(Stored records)

* * *

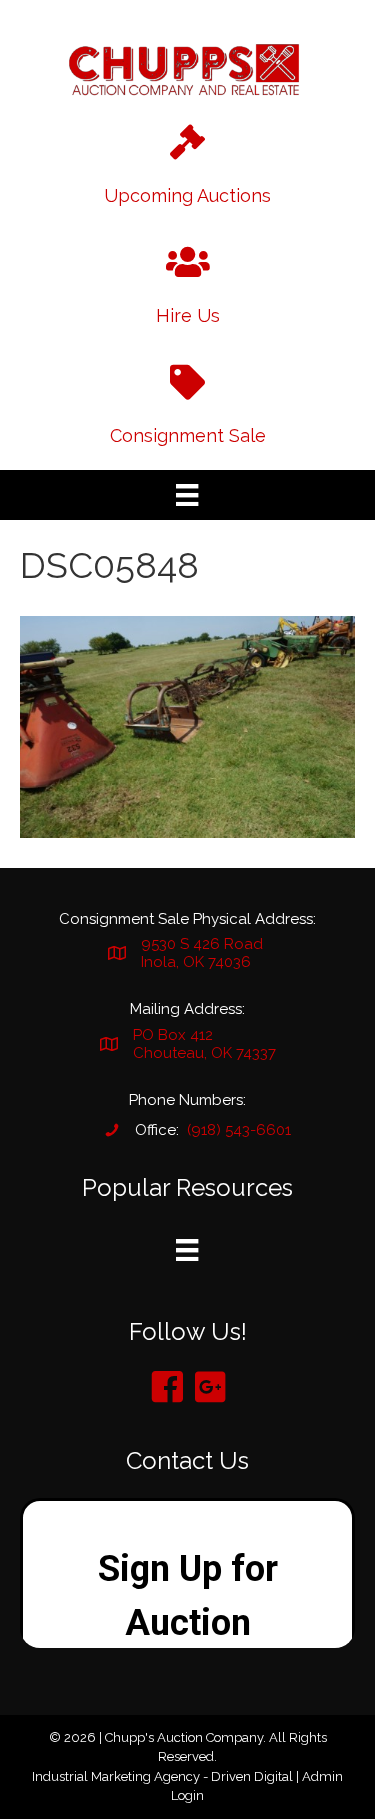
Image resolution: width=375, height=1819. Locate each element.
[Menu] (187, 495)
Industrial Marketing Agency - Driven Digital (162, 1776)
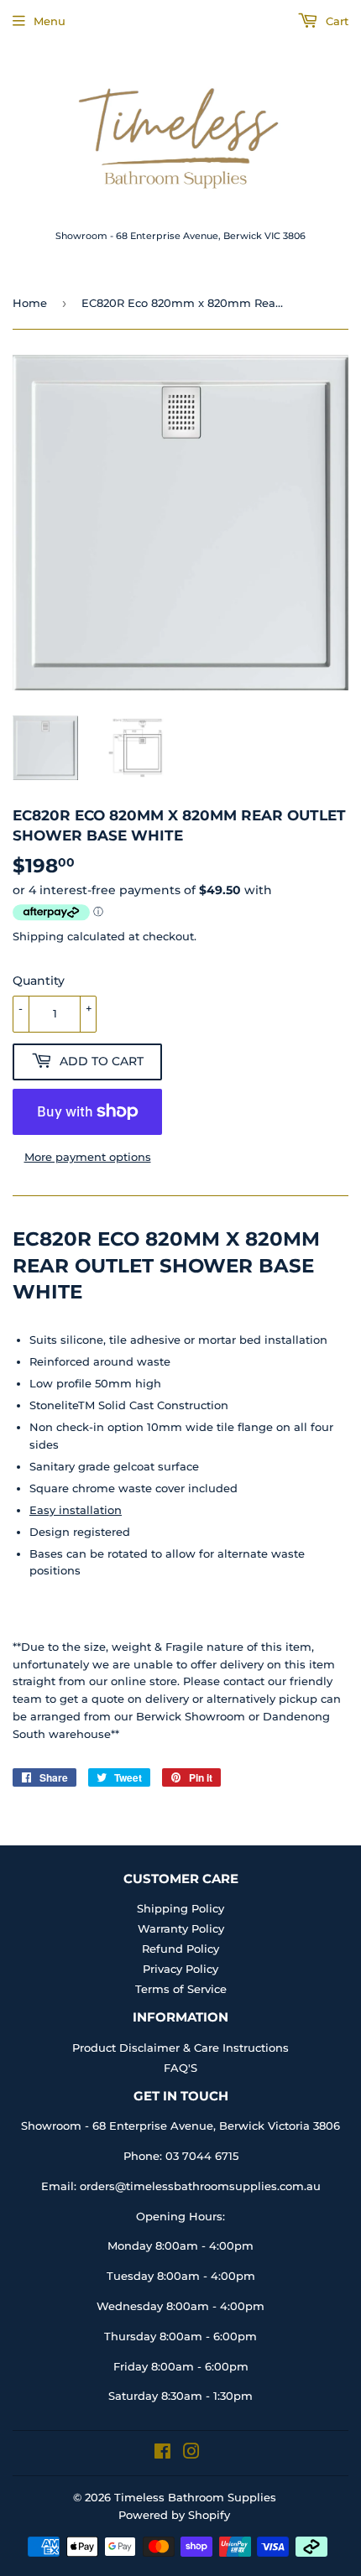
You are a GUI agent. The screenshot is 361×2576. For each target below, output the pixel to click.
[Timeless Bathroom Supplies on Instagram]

* * *

● **WHAT THE TASK ASKS**
Give back every record exactly. Omit the pictures.

● **EXPECTED ANSWER**
Image resolution: width=375, height=1819. Locate each element.
[Menu] (187, 495)
Industrial Marketing Agency - Driven Digital (162, 1776)
You are a GUI agent. The screenshot is 361×2576. For each target below, output the pixel to click.
[Timeless Bathroom Supplies on Instagram]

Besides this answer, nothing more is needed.